Reranking and Filtering Layer Architecture

Cross-Encoder Reranking

Use a high-precision cross-encoder model to rescore the recalled documents and select the top 5. Although cross-encoders are slow at inference, they perform deep interaction computation between query and document, achieving ranking precision far beyond bi-encoder models. This embodies the "wide entry, strict exit" funnel philosophy.

Dynamic Context Compression to Address Attention Loss

Even after obtaining the top 5 documents, you can't just stuff them all into the LLM. LLMs suffer from the Lost in the Middle problem—when input text is too long, the model's attention to middle sections drops significantly. Therefore, context compression is needed to remove noise from documents and retain only the most relevant essence.

Closed-Loop Evaluation Mechanisms Drive Continuous Optimization

The most critical point: don't judge by feeling that "recall seems better." You must establish a quantitative evaluation system, tracking metrics like Recall@K, MRR, and NDCG. Optimization without metrics is running blind.

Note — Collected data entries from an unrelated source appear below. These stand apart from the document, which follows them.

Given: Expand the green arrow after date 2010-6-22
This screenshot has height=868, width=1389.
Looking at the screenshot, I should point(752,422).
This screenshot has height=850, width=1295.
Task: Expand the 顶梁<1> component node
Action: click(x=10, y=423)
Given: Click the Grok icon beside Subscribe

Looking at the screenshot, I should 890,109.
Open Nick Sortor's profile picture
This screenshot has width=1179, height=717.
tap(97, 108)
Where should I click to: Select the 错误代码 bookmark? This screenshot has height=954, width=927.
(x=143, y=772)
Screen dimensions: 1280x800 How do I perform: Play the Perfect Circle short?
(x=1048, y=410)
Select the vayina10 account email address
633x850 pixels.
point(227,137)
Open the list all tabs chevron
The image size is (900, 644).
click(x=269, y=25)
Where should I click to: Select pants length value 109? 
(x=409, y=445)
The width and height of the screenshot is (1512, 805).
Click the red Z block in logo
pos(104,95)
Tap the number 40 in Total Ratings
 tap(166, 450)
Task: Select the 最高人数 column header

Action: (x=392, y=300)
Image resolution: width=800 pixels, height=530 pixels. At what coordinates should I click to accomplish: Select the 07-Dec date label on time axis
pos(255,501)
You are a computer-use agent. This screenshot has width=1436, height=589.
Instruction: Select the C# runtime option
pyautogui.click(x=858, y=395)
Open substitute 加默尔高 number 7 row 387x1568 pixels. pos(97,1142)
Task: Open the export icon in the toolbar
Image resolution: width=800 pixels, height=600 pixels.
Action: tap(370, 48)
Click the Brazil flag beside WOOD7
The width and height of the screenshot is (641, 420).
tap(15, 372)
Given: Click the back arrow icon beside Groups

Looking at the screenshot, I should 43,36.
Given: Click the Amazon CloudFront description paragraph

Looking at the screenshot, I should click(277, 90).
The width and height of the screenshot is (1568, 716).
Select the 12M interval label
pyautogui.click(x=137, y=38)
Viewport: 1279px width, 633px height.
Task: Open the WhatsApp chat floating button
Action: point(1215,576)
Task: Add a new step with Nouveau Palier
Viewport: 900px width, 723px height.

Interview Answer Framework Summary

When an interviewer asks "What do you do when RAG recall is low?", never give just one point. You should explain that this is a full-pipeline funnel engineering problem:

Early stage: Rely on data infrastructure (intelligent chunking, metadata enrichment, model fine-tuning) and query rewriting (multi-path rewriting, HyDE, query decomposition) as the baseline guarantee
Middle stage: Rely on hybrid search and parent-child document architecture to boost efficiency
Late stage: Rely on reranking models and context compression for precision filtering

Excellent engineers never put blind faith in any single model or technique—they use a combination of strategies to combat system uncertainty. This kind of systematic thinking is what interviewers truly want to assess.